Without an OWNER RIGHTS ACE, the defaults (READ_CONTROL + WRITE_DAC) apply. The OWNER RIGHTS ACE is the mechanism for fine-tuning what ownership means on a specific object.
How ownership is set
At creation. When a new object is created, the owner is set from the creating token — typically the token's user SID.
By transfer. A principal with WRITE_OWNER access on the object can change the owner SID. This access can come from the DACL or from a privilege.
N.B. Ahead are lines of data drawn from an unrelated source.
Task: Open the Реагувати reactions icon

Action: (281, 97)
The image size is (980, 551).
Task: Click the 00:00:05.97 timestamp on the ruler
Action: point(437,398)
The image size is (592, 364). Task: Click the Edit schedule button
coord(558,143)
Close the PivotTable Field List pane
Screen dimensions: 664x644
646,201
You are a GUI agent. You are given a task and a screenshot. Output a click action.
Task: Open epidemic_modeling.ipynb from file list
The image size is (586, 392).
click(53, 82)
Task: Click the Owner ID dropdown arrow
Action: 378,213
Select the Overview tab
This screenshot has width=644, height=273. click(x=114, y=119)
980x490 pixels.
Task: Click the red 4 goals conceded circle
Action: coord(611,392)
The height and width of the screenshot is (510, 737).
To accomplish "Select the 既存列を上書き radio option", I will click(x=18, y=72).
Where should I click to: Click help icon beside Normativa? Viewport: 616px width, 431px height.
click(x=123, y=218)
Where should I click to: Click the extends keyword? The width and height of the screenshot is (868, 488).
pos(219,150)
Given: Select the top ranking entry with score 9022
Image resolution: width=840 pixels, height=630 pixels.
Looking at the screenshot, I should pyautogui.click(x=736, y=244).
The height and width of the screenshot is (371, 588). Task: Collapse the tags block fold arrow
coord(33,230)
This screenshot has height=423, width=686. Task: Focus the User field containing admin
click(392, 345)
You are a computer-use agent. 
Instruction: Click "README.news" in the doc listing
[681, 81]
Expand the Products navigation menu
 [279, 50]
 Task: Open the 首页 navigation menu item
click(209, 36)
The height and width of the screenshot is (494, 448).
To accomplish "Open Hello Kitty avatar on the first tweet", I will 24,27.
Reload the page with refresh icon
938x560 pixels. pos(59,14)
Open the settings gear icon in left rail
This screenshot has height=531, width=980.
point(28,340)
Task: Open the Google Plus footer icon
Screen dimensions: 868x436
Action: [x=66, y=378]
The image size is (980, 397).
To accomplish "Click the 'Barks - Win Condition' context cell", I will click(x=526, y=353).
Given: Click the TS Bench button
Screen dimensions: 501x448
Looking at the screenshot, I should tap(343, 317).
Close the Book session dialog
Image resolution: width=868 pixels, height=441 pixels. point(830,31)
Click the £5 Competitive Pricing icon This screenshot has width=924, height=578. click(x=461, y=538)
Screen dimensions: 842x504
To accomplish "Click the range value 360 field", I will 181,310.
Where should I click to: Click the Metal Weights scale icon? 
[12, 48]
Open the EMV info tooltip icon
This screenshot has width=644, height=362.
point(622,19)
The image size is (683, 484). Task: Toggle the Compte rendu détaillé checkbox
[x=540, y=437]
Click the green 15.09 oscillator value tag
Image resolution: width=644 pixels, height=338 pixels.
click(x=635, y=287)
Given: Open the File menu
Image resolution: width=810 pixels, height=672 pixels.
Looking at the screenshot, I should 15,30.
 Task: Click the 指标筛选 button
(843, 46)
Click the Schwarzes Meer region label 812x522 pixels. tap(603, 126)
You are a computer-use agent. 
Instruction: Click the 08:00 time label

By claiming. A principal with the SeTakeOwnershipPrivilege can claim ownership of any object, regardless of the current DACL. This is the administrative escape hatch — when an object's access is misconfigured and no one can reach it, an administrator with this privilege can take ownership and then fix the DACL.
The recovery path
Ownership and SeTakeOwnershipPrivilege together ensure that there is always a way to recover access:
- The administrator takes ownership of the object (using
SeTakeOwnershipPrivilege) - As the new owner, they receive READ_CONTROL and WRITE_DAC implicitly
- They modify the DACL to restore correct access rules
This is a deliberate two-step process. SeTakeOwnershipPrivilege does not grant the ability to read or modify the object's contents — it only grants ownership. The administrator must then use the owner's implicit WRITE_DAC to fix the DACL, and only then can they (or others) access the object through normal means.